The 0/1 Knapsack Problem - A Classic Guide to Maximizing Value with Limited Capacity

February 16, 2023 — #DSA #DP

Hey everyone, and welcome back to the blog! Imagine you're a hiker preparing for a trip, but you have a knapsack with a limited weight capacity. You're presented with a variety of items, each with its own weight and value (how useful or precious it is to you). Your challenge? To choose which items to pack to maximize the total value you carry, without exceeding your knapsack's weight limit. And here's the catch: for each item, you can either take it (1) or leave it (0) – you can't take fractions of items. This is the essence of the 0/1 Knapsack Problem.

This classic problem in combinatorial optimization isn't just for hikers; it arises in many real-world resource allocation scenarios. Whether you're deciding which projects to invest in with a limited budget, or which features to include in a software release with limited development time, the underlying logic is similar. Today, let's unpack this problem and explore how Dynamic Programming offers an elegant way to solve it.

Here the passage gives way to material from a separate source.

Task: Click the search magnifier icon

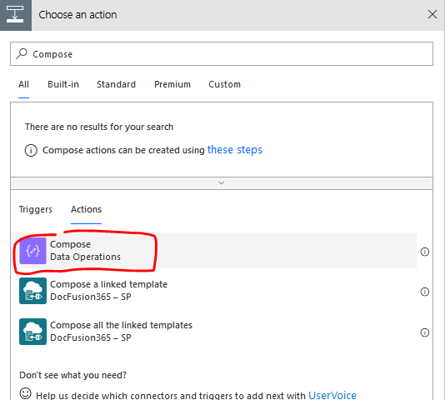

The Problem: What to Pack?

Let's formally define the 0/1 Knapsack Problem:

You are given a set of $n$ items. For each item $i$ :

It has a weight $w_i$ .
It has a value $v_i$ .

You are also given a knapsack with a maximum weight capacity $W$ .

The goal is to determine which items to include in the knapsack such that:

The total weight of the selected items is less than or equal to $W$ .
The total value of the selected items is as large as possible.

Importantly, for each item, you can either include it entirely in the knapsack or not include it at all—you cannot take a fraction of an item (hence "0/1").

This problem often arises in resource allocation where the decision-maker has to decide which items to include in a limited-capacity "knapsack" to maximize the total value of the items included.

Solving with Dynamic Programming: The Iterative (Bottom-Up) Approach

The 0/1 Knapsack problem has an optimal substructure and overlapping subproblems, making it a perfect candidate for Dynamic Programming (DP). The iterative approach builds up a solution from smaller subproblems.

We use a 2D array, let's call it dp[i][w], to store the maximum value that can be obtained using the first i items with a maximum allowed weight of w.

Pseudocode: Iterative DP

function knapsack_01_iterative(weights, values, W_capacity):
    n = length(weights) // Number of items

    // dp[i][w] will store the maximum value that can be achieved
    // using the first 'i' items with a weight limit of 'w'.
    // Dimensions: (n+1) rows for items (0 to n), (W_capacity+1) columns for weights (0 to W_capacity)
    dp = array of size (n+1) x (W_capacity+1)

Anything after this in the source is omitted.